Vera. Terza parte di un racconto poliziesco
Racconto di Salvatore Conaci
La guardo senza farmi troppi scrupoli, e lei se ne accorge. Capelli mossi, alla spalla; bocca carnosa e occhi intelligenti. Mi sorride, poi m’ignora per ordinare “la stessa cosa che ha preso il signore, grazie!”. Accento milanese. Anche la sua grappa arriva e scompare in un sorso. Diventa paonazza. Il suo profilo si alza contratto al cielo, poi finisce occhi al bancone. “Io non bevo, ma da lontano sembrava che questa roba le facesse tenere a bada qualcosa dentro. Mi chiamo Vera”, mi dice. All’angolo destro della bocca ha un neo che m’ammazza. Le rende il viso malizioso, erotico. Non riesco a guardare altro.

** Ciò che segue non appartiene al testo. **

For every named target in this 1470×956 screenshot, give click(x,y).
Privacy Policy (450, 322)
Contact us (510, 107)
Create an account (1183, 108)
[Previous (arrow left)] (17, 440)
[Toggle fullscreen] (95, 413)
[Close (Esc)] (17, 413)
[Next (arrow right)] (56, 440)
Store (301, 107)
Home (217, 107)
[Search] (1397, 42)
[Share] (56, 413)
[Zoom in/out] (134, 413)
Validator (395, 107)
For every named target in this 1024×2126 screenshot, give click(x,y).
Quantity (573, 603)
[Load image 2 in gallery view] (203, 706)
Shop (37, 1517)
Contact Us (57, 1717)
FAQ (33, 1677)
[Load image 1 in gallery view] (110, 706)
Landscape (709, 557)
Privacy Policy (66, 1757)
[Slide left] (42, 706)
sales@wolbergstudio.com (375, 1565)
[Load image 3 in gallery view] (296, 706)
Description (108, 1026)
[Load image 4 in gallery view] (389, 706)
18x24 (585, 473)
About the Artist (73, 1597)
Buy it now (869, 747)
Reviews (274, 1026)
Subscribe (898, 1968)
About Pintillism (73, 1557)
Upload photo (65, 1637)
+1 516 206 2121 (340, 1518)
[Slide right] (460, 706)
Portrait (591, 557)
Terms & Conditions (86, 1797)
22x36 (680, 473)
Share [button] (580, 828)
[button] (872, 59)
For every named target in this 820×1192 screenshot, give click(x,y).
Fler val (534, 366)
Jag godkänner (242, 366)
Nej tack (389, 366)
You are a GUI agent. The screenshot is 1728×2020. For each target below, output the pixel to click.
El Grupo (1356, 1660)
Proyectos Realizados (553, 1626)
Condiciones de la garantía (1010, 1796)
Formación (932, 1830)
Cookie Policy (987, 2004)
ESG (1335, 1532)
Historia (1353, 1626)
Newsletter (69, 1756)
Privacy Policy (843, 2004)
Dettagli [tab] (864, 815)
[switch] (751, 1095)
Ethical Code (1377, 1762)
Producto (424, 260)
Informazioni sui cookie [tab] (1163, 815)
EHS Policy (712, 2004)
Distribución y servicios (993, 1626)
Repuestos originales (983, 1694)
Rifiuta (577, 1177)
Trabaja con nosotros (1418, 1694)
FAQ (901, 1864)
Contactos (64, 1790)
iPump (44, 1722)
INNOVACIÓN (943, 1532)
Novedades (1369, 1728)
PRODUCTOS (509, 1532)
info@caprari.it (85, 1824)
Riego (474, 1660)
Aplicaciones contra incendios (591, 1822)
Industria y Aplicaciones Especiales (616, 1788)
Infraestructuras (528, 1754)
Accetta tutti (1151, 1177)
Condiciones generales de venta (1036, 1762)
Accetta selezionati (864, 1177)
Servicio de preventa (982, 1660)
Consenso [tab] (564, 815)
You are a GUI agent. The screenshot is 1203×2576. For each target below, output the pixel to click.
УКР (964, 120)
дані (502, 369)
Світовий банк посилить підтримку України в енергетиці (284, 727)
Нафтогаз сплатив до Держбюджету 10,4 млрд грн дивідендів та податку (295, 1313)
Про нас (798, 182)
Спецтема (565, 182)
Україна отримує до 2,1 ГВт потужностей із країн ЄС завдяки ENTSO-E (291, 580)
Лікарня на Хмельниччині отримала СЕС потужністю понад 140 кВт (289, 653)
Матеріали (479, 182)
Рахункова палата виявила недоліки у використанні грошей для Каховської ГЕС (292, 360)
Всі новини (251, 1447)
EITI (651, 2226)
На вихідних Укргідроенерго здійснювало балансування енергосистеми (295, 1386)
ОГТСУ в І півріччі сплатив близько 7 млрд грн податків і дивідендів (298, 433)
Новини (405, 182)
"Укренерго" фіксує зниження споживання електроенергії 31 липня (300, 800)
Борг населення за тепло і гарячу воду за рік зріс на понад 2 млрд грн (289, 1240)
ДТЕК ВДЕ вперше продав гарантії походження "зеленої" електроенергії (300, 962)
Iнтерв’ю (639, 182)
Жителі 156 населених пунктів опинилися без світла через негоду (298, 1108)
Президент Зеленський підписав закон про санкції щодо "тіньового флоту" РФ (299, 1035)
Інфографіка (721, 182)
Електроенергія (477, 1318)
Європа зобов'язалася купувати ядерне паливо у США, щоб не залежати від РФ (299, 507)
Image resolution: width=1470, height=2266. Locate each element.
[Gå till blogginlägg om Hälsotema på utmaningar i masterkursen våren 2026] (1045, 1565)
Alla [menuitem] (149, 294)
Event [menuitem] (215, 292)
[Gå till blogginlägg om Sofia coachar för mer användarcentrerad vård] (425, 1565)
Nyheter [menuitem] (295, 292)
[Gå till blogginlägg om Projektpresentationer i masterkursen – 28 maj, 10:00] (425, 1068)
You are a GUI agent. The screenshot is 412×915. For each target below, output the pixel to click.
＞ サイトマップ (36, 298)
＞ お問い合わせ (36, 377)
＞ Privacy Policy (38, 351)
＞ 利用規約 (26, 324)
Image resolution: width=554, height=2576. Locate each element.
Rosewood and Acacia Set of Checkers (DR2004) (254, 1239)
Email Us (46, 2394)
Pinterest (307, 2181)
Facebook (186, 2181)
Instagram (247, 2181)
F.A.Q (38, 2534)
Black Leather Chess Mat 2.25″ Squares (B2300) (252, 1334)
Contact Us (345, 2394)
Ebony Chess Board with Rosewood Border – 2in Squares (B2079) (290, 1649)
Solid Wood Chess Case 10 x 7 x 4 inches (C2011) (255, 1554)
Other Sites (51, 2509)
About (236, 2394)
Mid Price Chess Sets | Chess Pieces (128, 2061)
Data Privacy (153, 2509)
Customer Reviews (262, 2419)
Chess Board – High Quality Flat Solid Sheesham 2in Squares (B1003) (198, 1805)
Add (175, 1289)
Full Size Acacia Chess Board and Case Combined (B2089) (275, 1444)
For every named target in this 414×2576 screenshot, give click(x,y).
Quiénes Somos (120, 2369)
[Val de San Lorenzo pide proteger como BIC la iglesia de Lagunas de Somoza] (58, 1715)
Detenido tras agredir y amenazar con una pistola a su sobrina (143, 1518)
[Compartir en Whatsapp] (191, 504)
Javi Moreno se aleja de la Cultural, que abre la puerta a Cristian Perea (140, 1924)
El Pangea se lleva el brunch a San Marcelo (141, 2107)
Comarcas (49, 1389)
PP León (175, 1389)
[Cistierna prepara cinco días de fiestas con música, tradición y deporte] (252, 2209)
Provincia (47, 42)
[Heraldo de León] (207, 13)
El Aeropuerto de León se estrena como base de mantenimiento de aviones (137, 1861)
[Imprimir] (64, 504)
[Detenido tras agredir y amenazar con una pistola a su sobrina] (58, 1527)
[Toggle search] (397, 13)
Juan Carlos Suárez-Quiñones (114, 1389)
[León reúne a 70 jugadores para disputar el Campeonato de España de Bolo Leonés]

“Dammi del tu o vattene a fanculo”, le rispondo, prima di dirle il mio nome. S’incupisce per un attimo. Raddrizza la schiena come se le avessero punto il culo con uno spillo. Poi rinviene, e mi sorride, più scaltra di prima.
“E tu hai qualcosa da tenere a bada, Vera?”, le chiedo.
“I signori gradiscono un biglietto per la lotteria di Halloween?”, ci chiede un tizio sbucato dal nulla.
Sto per comprarlo davvero, lo stupido biglietto che rischia di rovinarmi il momento. Lei, però, mi precede. “Portami via da qui!”, m’implora, prendendomi la mano. Ricambio la stretta, e per un attimo, occhi negli occhi, giochiamo a chi osa più millimetri coi polpastrelli. Da quanto tempo non toccavo una donna? Mi vergogno anche solo a pensarlo. La nostra fuga finisce prima nella pineta selvaggia dell’albergo, poi nella mia camera. Lo smartphone dice sono le ventidue quando sto per chiudere gli occhi dopo la scopata più sporca degli ultimi anni.
Durante la notte ho il sonno disturbato. Non ho pace tra le coperte, intrappolato nell’ultima sfumatura di sonno prima della veglia. Dormo, ma non è appagante, anzi è un incubo. Vorrei solo svegliarmi, riemergere da questa fanghiglia asfissiante in cui sono piombato senza rendermene conto. Mi sembra di sentire voci isteriche. Una litania. È come se diverse persone pregassero intorno a me, a bassa voce, con nervosa agitazione. Più cerco di capire, più un sonno scarso ma invincibile mi confonde. Ma io sono un fottutissimo lottatore, e lotto con tutto me stesso. E alla fine mi sveglio in piena notte, terrorizzato. Nell’aria si spegne lentamente l’eco di un grido, come se qualcuno fosse uscito urlando dalla camera mentre io, a fatica, tornavo cosciente. Sono stordito. Il silenzio è assoluto, e il ricordo di quelle voci è così reale da lasciarmi un senso di angoscia inedito.
“Che incubo, dolcezza. Ho sognato… non so neanch’io cos’ho sognato, porca troia! Ma che colpa ne hai tu? Dormi pure tranquilla, ne parliamo domani”, dico nell’oscurità.